Making matters worse is the fact that you are an extremely creative and intelligent person with a vivid imagination. Not only has your body finally failed you; it has also become a burden inflicting continual pain. Morphine and Demerol offer the relief of escape, but who knows what tricks it may be playing on your brain when you surrender to the oblivion their embrace offers. As more and more medication is required to bring peace, the further you slip away from reality and the less your thoughts become your own.
As a child the great Mexican artist Frida Kahlo was stricken with polio, leaving one leg withered and weak. When she was a teenager, the trolley car she was riding in was involved in a collision that shattered her pelvis, broke her back, and left her impaled on a metal rod. After six months in hospital, she endured another year in a body cast while her spine mended.
It was during that year in bed that she first began to paint. As the only subject she had at hand was herself, she began her life's work of documenting and depicting herself in relation to the rest of the world. On some level, she must have known that her time was limited and made the decision to live as full a life as was possible for her. So when she found herself at the end of her time, stuck in bed, dependent upon family and drugs for succour, none of us can have any idea as to what affect it might have had on her ability to separate reality from illusion.

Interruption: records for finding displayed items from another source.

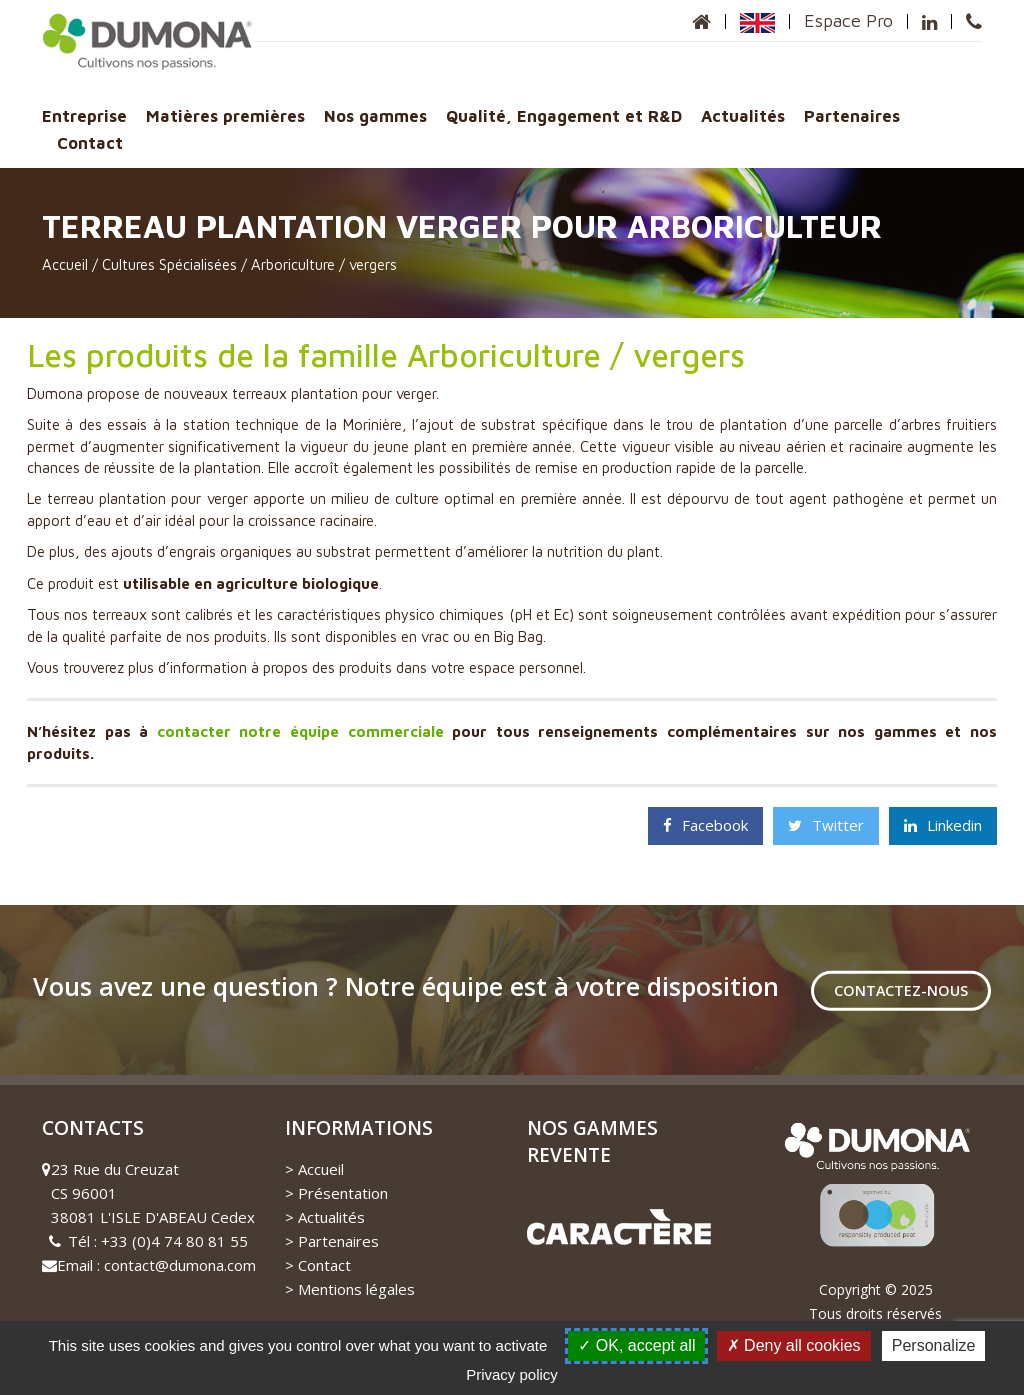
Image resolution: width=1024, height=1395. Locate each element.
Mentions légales (356, 1289)
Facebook (705, 825)
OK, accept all (636, 1345)
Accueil (65, 264)
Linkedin (943, 825)
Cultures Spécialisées (169, 264)
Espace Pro (848, 20)
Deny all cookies (794, 1345)
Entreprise (84, 115)
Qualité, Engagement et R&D (564, 115)
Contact (90, 142)
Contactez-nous (901, 990)
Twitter (826, 825)
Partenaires (852, 115)
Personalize (934, 1345)
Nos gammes (375, 115)
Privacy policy (512, 1374)
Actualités (743, 115)
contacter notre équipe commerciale (300, 731)
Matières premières (225, 115)
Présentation (343, 1193)
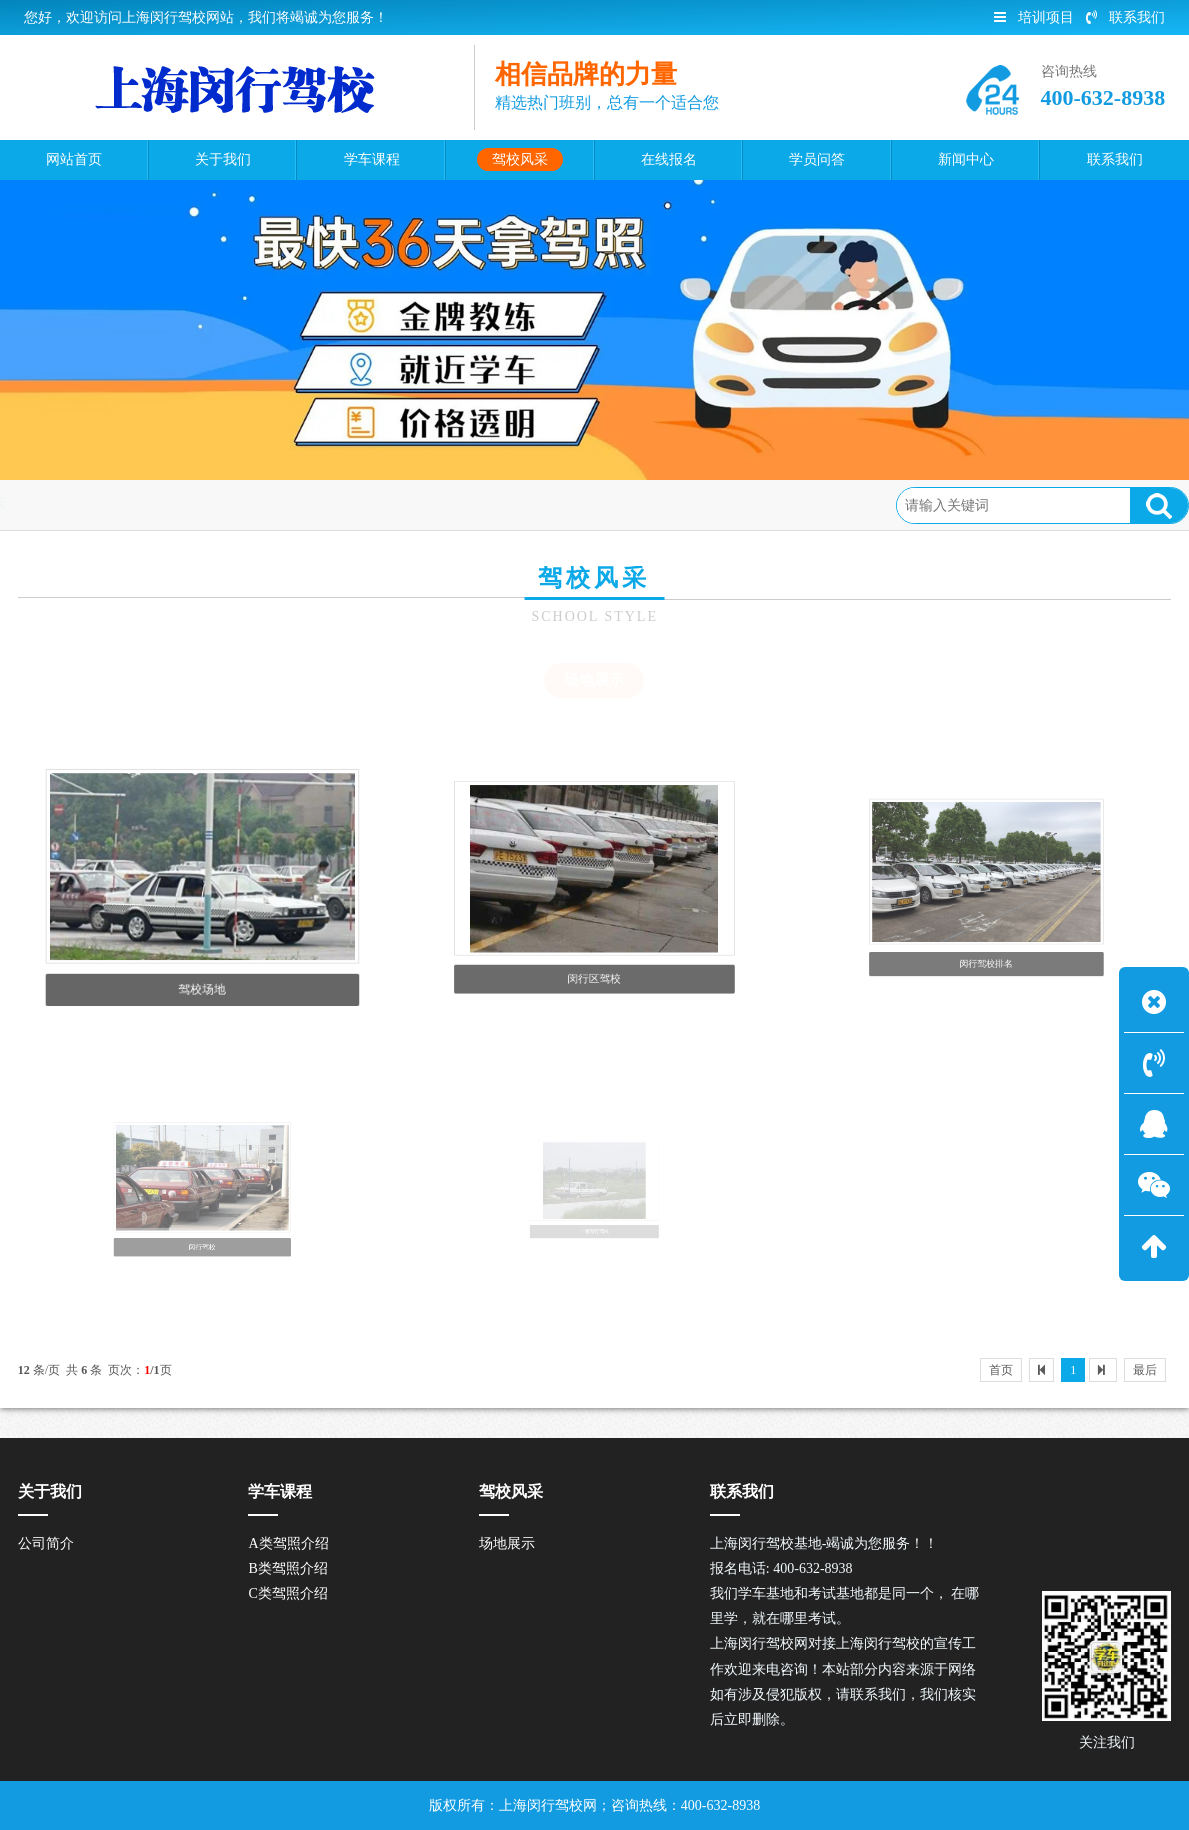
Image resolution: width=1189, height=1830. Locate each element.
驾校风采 (167, 504)
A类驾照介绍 (288, 1543)
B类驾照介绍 (287, 1568)
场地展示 (248, 504)
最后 (1145, 1370)
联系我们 (1125, 17)
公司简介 (46, 1543)
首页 (100, 504)
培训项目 (1034, 17)
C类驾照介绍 (287, 1593)
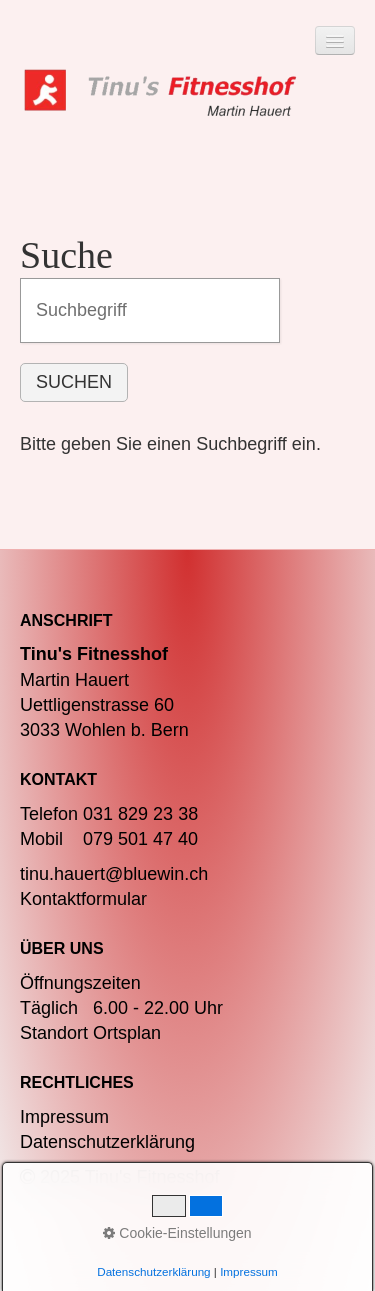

It is said that the creative and imaginative mind of the artist, combined with the heightened emotional sensitivity that is the invariable companion, is already a few steps closer to the edge of sanity than others. What would have gone through the mind of Frida Kahlo during those final months of her life while she lay waiting for death to come and give her final release from the prison her body had become? While we may never know for sure, Kate Braverman's novel The Incantation Of Frida K. is a fictionalized journey into those depths.